Leider nur ca. 80 Zuhörer fanden sich in der Tonne der Moritzbastei ein, um einen Liedermacher zu hören, der nun wahrlich nicht den Idealtyp eines Künstlers in der heutigen Mediengesellschaft verkörpert. Das Haar etwas zu lang und strähnig (eine „Nichtfrisur“, wie er selbst zugibt), der Bauch etwas zu dick und die Stimme durch jahrelanges exzessives Rauchen geprägt. Aber genau das macht auch seinen Reiz aus. Manfred Maurenbrecher legt keinen Wert auf Äußerlichkeiten. Es kommt nicht auf die Verpackung an, sondern auf die Geschichten hinter der Fassade. Und zu erzählen hat er eine ganze Menge. Mal in Form von Liedern, am Klavier sitzend und mal gesprochene Texte und Fragmente aus dem reichhaltigen Fundus seines wöchentlichen „Mittwochsfazits“ in einem Berliner Club. Dabei verwundern und überraschen anfangs die unzähligen Zettel, von denen er ständig abliest – Auswendiglernen von Texten ist ihm ein Gräuel.

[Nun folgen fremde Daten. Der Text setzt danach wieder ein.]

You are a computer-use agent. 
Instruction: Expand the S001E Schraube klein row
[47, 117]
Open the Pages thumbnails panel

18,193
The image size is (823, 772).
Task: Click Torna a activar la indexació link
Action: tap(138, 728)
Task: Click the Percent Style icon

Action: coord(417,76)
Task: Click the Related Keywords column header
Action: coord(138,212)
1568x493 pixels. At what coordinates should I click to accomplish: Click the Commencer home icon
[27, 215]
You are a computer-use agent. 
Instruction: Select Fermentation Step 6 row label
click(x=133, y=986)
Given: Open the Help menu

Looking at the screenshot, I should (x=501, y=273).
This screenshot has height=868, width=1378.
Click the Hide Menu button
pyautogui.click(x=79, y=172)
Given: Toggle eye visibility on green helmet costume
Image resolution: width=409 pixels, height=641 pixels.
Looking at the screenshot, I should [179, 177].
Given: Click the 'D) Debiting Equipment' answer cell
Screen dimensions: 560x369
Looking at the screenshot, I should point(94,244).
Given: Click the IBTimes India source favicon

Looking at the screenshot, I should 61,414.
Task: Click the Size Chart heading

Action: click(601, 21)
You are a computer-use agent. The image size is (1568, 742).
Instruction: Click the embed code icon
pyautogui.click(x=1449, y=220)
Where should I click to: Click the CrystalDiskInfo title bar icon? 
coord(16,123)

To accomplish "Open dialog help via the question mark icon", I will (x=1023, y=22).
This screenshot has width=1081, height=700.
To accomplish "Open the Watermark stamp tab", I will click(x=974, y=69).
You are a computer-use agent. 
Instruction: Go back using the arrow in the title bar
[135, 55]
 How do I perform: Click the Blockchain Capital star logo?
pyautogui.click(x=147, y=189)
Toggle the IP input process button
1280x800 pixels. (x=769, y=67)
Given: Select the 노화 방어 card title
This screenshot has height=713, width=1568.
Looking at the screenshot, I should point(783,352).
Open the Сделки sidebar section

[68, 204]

Obwohl Maurenbrecher schon über 20 Jahre im Musikgeschäft tätig ist, hat er nie den großen Ruhm erlangt. Als Texter von Spliff, Ulla Meinecke oder Hermann van Veen ist er bekannter geworden, als mit seinen eigenen Programmen. Das er einer der „am meisten unterschätzen Liedermacher Deutschlands“ ist, wurde auch an diesem Samstagabend in der mb deutlich. Seine mal bissig-ironischen und dann wieder liebevoll-nachdenklichen Lieder schicken das Publikum auf eine Reise durch die Gegenwart. Er singt vom Berliner Pilotprojekt „Sex auf Baustellen“, von einer „Reise nach Binz“ als Ruhepunkt in einer chaotischen Zeit, macht jenen Mut, denen scheinbar alles misslingt ( „Gib nicht gleich auf“ ) und singt eine Hymne auf die Mütter ( „Danke Mutter“ ). Maurenbrecher lebt seine Lieder. Der sympathische 52-Jährige bearbeitet sein Klavier, dass man Angst um die Tastatur bekommt, stampft dabei kräftig auf (was manchmal etwas störend ist) und singt seinen Berliner Blues. Gut 2 ½ Stunden unterhält er mit Wortwitz und seiner unnachahmlichen Sicht der Dinge. Als Zugabe an das dankbare Publikum gibt es nicht nur sein bekanntestes Lied „Hafencafe“ sondern auch das wunderschöne „Lied beim Singen entstanden“, welches einen Blick auf Maurenbrechers Philosophie erlaubt.

"Nie ein Zögern vor dem nächsten Moment, keine Angst vorm Misslingen, wie ein Springer, der die Höhe nicht kennt, so entsteht ein Lied beim Singen. Man sagt, nichts auf der Welt sei so frei und heiß, nichts könne tiefer eindringen als ein Gesang, der sein Ende noch nicht weiß und entsteht beim Singen."

Ich kann nur hoffen, dass ihm noch viele Lieder beim Singen gelingen.